Supplied text:
Ernst & Young’s first report as monitor of scrutinized Canadian bitcoin exchange QuadrigaCX (QCX) complicates the story the exchange has given for its lack of access to company funds following the death of its founder and CEO, Gerald Cotten.

The court document states, “On February 6, 2019, Quadriga inadvertently transferred 103 bitcoins valued at approximately $468,675 to Quadriga cold wallets which the Company is currently unable to access. The Monitor is working with Management to retrieve this cryptocurrency from the various cold wallets, if possible.”

Regarding the liquidation process for distribution of QCX funds to the exchange’s users, the report says that Ernst & Young has established a “Disbursement Account” per the Nova Scotia court’s orders, “and [it] received $150,000 from Ms. Jennifer Robertson” (Cotten’s widow) to kickstart the account.

The document continues to clarify that the exchange’s remaining hot-wallet funds (some $902,000 CAD, of which $700,000 CAD is in bitcoin, $130,000 CAD in ether and the rest in bitcoin fork coins and litecoin) will be transferred to cold storage under Ernst & Young’s management.

In an affidavit that comprises part of the ongoing legal proceedings in the Court of Nova Scotia, Robertson swore that the exchange had no access to the cold storage because the keys and passwords are stored in one of Cotten’s encrypted wallets.

According to the document, Ernst & Young has also seized Cotten’s computer hardware and accessories, which Robertson originally turned over to retired cybersecurity professional Chris McBryan of McKalian Sensors Inc. to crack.

“The devices taken into custody from Mr. McBryan include two (2) active laptops, two (2) older model laptops, two (2) active cell phones, two (2) older ‘dead’ cell phones and three (3) fully encrypted USB keys. … The Monitor’s forensic group is currently working with Mr. McBryan to better understand actions that have been taken in respect of the devices and what information has been obtained from the devices to date to determine what forensic next steps will be employed. In addition, the Monitor was made aware of and took steps to retrieve Mr. Cotten’s desktop,” the report reads.

Recovering Lost Funds

The document also confirms that Ernst & Young has contacted nine of the known payment processors that served as QuadrigaCX’s makeshift banking partners. The firm has not yet received the $30 million CAD in bank draft notes that both the court affidavit and the report say are under the auspices of Stewart McKelvey, the law firm representing both Robertson and QuadrigaCX. One of these processors allegedly owes the exchange $25.2 million of the $30 million in bank notes QuadrigaCX holds. Once the banks that these processors work with clear wires for these bank notes, the funds will fall under Ernst & Young’s management.

QuadrigaCX had been using these payment processors as a stand-in for proper banking relationships. As sources close to the matter, who asked to remain anonymous, told Bitcoin Magazine, QuadrigaCX has a long history of problems in maintaining banking relationships, a tribulation best represented by CIBC freezing $25 million CAD of funds associated with the exchange in 2018. This freeze was one of many unhappy incidents that have come to define the exchange, including losing millions in ether in 2017 to a smart contract bug and a reputation for month-long withdrawal times.

Speculation and Rumors

Since Gerald Cotten’s death, wild speculation over QuadrigaCX’s solvency, the identity of a since-distanced cofounder Michael Patryn and whether Cotten is actually dead have surfaced in the community. A purported QuadrigaCX contractor, one of the seven that made up the company’s employee structure until recently, posted a reddit AMA on r/QuadrigaCX2 with potentially damning accusations that Cotten and Robertson worked in tandem to scam the exchange’s users. These accusations remain unsubstantiated thus far.

Canadian lawyers will convene on February 14, 2019, in Halifax in a bid to represent some 111,000 users affected by the exchange’s misfortune, Bloomberg reports. In its February 5 ruling, the Court of Nova Scotia granted QuadrigaCX creditor protection, guarding it from further court action until the exchange and Ernst & Young are able to investigate its financial situation.

Problems:
1. Decide whether each statement agrees with the QuadrigaCX article, answering yes or no and quoting the deciding words: (a) Jennifer Robertson supplied $150,000 for the Disbursement Account. (b) The 103 bitcoins were moved to cold wallets that the company can currently access. (c) Ernst & Young has already received the $30 million CAD in bank draft notes.
2. Print everything in the QuadrigaCX article from "The document continues" down to "Inc. to crack.".
The rows after this article play no part here.

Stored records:
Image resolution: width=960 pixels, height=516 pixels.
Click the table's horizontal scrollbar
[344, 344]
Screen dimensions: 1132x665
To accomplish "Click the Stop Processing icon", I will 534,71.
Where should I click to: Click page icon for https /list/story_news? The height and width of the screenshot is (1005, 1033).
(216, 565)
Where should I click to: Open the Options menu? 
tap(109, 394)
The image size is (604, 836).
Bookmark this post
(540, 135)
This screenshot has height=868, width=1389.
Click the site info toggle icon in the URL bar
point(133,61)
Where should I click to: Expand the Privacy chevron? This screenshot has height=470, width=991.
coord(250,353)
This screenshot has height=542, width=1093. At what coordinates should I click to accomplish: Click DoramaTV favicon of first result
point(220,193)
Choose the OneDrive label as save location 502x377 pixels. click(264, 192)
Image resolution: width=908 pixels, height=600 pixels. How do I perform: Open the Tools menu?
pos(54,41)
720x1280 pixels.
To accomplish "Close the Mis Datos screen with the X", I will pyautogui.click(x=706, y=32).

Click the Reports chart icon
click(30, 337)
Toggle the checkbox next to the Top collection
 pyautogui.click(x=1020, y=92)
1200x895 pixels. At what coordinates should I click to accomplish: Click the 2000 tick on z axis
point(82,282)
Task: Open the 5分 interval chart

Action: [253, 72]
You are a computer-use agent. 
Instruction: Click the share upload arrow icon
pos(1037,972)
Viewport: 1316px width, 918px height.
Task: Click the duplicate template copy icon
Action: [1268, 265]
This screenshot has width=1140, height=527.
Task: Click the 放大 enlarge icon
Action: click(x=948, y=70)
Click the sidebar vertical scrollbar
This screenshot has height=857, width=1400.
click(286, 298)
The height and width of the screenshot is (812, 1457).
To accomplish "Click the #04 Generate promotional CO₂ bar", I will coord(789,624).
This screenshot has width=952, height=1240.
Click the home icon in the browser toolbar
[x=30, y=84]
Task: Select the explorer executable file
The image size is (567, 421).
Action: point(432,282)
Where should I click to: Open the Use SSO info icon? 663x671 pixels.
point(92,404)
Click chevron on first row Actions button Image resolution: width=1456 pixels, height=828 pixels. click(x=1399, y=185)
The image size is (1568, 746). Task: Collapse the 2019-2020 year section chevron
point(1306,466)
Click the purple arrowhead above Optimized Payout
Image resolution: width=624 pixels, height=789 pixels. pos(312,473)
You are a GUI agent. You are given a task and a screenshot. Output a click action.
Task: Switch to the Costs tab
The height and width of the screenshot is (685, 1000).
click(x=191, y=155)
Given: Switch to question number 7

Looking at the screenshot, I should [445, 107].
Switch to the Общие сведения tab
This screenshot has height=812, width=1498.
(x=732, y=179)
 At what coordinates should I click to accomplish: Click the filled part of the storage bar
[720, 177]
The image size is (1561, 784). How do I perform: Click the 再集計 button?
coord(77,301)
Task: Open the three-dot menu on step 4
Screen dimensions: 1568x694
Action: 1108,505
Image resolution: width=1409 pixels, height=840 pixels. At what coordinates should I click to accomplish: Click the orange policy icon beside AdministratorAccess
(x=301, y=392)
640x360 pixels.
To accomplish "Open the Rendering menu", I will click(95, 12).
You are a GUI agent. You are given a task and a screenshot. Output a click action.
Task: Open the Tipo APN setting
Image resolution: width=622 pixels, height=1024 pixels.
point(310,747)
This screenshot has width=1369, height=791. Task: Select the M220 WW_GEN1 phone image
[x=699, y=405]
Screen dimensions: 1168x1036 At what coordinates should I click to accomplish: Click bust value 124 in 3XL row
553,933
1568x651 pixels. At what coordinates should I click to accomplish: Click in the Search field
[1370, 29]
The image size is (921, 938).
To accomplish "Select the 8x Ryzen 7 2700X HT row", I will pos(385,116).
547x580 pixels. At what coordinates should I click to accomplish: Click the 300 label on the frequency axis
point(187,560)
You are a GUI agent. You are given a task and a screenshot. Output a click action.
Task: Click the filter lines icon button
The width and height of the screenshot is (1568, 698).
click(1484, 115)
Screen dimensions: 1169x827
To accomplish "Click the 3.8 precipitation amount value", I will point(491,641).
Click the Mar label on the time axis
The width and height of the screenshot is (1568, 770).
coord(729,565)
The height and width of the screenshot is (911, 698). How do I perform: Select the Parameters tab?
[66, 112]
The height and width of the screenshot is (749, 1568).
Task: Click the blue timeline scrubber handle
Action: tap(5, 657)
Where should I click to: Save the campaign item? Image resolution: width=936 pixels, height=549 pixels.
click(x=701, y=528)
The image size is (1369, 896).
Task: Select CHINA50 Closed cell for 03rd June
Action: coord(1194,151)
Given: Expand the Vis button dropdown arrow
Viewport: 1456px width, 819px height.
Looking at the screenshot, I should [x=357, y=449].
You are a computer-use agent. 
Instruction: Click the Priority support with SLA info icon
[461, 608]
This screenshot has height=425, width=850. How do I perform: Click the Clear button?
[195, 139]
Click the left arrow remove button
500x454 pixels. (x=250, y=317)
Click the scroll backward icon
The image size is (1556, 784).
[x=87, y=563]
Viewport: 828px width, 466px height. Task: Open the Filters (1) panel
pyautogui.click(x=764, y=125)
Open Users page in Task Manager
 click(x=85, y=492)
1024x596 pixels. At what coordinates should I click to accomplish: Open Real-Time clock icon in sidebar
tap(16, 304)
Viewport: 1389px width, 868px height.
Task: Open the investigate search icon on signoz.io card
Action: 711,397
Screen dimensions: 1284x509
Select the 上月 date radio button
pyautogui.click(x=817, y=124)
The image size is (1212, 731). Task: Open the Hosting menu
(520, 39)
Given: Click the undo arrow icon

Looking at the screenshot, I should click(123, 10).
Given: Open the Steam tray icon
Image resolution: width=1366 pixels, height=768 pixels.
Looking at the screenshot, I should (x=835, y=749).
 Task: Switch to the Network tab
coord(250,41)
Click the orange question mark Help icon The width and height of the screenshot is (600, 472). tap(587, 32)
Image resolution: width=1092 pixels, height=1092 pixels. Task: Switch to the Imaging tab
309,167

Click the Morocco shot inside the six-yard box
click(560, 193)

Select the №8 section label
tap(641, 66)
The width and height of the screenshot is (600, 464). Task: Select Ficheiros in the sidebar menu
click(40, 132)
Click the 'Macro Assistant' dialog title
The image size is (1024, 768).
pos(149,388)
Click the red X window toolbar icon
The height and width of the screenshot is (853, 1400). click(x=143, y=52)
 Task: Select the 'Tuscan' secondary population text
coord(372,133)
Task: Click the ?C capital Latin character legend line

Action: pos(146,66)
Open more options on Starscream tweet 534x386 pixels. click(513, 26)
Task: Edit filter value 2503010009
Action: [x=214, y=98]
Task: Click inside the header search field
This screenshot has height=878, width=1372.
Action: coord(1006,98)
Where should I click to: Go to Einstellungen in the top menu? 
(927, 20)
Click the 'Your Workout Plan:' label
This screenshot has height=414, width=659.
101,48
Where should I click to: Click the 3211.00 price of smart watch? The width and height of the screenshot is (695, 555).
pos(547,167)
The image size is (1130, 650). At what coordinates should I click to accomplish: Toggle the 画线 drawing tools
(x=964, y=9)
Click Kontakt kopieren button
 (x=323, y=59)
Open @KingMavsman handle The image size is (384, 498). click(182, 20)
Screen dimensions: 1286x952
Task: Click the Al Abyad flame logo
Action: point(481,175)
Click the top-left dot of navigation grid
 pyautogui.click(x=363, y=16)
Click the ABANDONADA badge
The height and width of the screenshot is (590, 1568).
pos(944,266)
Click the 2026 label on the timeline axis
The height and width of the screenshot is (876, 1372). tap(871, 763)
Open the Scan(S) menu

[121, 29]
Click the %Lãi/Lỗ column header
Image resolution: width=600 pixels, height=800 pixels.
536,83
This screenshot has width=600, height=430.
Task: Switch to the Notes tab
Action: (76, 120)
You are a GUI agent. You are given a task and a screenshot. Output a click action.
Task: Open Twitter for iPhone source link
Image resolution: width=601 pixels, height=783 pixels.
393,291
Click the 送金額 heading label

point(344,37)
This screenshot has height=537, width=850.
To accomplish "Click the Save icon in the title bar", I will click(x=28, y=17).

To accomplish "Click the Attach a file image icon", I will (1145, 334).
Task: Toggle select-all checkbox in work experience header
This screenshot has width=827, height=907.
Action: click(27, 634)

Responses by task:
1.
(a) Yes: "received $150,000 from Ms. Jennifer Robertson"
(b) No: "to Quadriga cold wallets which the Company is currently unable to access"
(c) No: "The firm has not yet received the $30 million CAD in bank draft notes"

2.
The document continues to clarify that the exchange’s remaining hot-wallet funds (some $902,000 CAD, of which $700,000 CAD is in bitcoin, $130,000 CAD in ether and the rest in bitcoin fork coins and litecoin) will be transferred to cold storage under Ernst & Young’s management.

In an affidavit that comprises part of the ongoing legal proceedings in the Court of Nova Scotia, Robertson swore that the exchange had no access to the cold storage because the keys and passwords are stored in one of Cotten’s encrypted wallets.

According to the document, Ernst & Young has also seized Cotten’s computer hardware and accessories, which Robertson originally turned over to retired cybersecurity professional Chris McBryan of McKalian Sensors Inc. to crack.